A possibilidade de flexibilização das regras que regem a relação de emprego, prevista no texto constitucional, não alcança os chamados direitos indisponíveis dos trabalhadores. Sob essa tese, a Quarta Turma do Tribunal Superior do Trabalho deferiu recurso de revista interposto contra cláusula de acordo coletivo que dispensava o empregador do pagamento do aviso prévio e reduzia o percentual da multa sobre o saldo do FGTS. O relator da matéria no TST foi o juiz convocado Vieira de Mello Filho.
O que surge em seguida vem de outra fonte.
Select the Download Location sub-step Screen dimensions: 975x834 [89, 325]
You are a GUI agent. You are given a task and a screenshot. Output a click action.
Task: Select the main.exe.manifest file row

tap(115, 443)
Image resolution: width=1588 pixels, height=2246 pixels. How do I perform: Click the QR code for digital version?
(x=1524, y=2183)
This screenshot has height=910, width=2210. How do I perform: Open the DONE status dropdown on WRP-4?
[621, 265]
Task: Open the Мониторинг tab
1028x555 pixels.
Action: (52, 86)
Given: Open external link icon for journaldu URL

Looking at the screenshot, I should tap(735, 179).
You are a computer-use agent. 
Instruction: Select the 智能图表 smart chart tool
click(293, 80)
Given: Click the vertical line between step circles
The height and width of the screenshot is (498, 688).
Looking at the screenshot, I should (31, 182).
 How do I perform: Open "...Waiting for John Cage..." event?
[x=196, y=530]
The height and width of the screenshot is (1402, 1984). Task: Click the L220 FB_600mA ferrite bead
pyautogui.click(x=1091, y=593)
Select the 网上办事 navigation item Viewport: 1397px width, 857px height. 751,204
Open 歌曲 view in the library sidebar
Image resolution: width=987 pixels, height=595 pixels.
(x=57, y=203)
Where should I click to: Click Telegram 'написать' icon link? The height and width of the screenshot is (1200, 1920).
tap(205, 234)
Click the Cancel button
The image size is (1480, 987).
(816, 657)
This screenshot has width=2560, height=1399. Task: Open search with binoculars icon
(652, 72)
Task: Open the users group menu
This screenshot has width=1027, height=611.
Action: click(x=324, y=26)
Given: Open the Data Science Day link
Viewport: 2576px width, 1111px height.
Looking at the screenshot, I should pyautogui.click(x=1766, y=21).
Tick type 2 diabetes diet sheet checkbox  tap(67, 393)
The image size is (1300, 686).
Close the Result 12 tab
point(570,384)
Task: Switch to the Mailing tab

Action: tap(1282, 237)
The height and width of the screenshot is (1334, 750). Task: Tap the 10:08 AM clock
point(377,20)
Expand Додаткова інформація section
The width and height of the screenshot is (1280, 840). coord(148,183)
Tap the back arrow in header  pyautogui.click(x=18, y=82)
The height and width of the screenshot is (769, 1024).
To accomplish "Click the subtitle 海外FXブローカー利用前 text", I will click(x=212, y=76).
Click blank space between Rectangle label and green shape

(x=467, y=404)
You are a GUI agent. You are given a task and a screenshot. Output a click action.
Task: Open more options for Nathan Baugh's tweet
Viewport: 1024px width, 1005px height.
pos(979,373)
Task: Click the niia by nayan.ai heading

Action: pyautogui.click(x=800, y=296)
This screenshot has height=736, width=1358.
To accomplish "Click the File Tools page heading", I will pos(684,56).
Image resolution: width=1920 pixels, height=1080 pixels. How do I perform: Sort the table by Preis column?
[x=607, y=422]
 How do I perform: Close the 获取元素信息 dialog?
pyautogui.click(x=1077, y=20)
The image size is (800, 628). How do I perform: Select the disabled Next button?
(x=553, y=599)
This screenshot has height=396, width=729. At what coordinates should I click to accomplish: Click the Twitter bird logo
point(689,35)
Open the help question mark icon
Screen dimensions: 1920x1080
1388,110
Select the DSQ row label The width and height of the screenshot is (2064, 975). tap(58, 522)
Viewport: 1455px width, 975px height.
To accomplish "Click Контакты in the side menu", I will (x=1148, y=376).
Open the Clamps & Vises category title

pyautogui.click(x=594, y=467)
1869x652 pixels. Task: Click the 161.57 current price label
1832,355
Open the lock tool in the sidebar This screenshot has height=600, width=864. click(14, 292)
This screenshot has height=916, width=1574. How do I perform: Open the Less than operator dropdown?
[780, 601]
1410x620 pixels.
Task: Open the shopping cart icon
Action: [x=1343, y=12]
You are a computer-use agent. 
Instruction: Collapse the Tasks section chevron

“Ainda que se admita no Direito do Trabalho certa margem de flexibilização, fundada na autonomia coletiva privada, em que se permite a obtenção de benefícios aos empregados com concessões mútuas, as normas que possibilitam a referida flexibilização não autorizam, como objeto de negociação, reduzir direitos indisponíveis dos empregados”, afirmou Vieira de Mello Filho ao deferir o recurso interposto no TST pelo Ministério Público do Trabalho (MPT) da 10ª Região(Distrito Federal e Tocantins).
A controvérsia remonta a fins de 1997, quando a Sitran Empreendimentos Empresariais Ltda foi derrotada no processo de licitação em que buscava a manutenção da sua condição de prestadora de serviços no Senado Federal. Diante desse fato, a empresa firmou acordo rescisório de trabalho com o Sindicato dos Empregados em Empresas de Asseio e Conservação de Brasília.
Segundo o acordo, os contratos de trabalho seriam rescindidos em 1º de dezembro de 1997 e o aviso prévio seria considerado como cumprido entre o período de 02/11/97 e 1º/12/97. Também foi acertado que o pagamento da multa por dispensa arbitrária seria de 20% sobre o saldo do FGTS.
Um grupo de empregados insurgiu-se contra o acordo e ingressou na Justiça do Trabalho do Distrito Federal, onde a primeira instância reconheceu a validade do acordo, o mesmo acontecendo junto ao Tribunal Regional do Trabalho. “A Constituição Federal de 1988 alçou os Sindicatos à condição de guardiães dos interesses da categoria, dando-lhes legitimidade para transacionar os direitos da classe, conforme o preceito insculpido no art. 8º, III, da Carta Magna”, registrou o Acórdão de segunda instância.
“Dentro de tal contexto, legítimo o procedimento de concessões recíprocas operado pelo sindicato da categoria dos autores e a empresa, concernente a estabelecer parâmetros para a despedida sem justa causa dos empregados”, acrescentou a decisão regional.
Durante o exame da questão no TST, a Quarta Turma reconheceu, inicialmente, a competência do MPT para figurar como parte na demanda a fim de defender direitos irrenunciáveis dos trabalhadores.
No exame de mérito, Vieira de Mello Filho reconheceu que o texto constitucional buscou privilegiar o entendimento direto entre patrões e empregados e, como reforço à negociação coletiva, passou a admitir a flexibilização das normas trabalhistas, por meio de acordo ou convenção coletiva. Por essa via, segundo o relator, a Constituição possibilita a redução de salários, diminuição da jornada de trabalho e a adoção de turnos de revezamento superiores a seis horas.
“Todavia, na presente situação não se divisa a possibilidade do sindicato firmar acordo coletivo, eis que o fez renunciando a direitos indisponíveis dos empregados, em especial a concessão de aviso prévio e multa do FGTS, hipótese que não se enquadra na flexibilização constitucional”, esclareceu Vieira de Mello Filho ao conceder o recurso e, com isso, condenar a empresa ao pagamento da diferença da multa do FGTS e o valor do aviso prévio ao grupo de trabalhadores.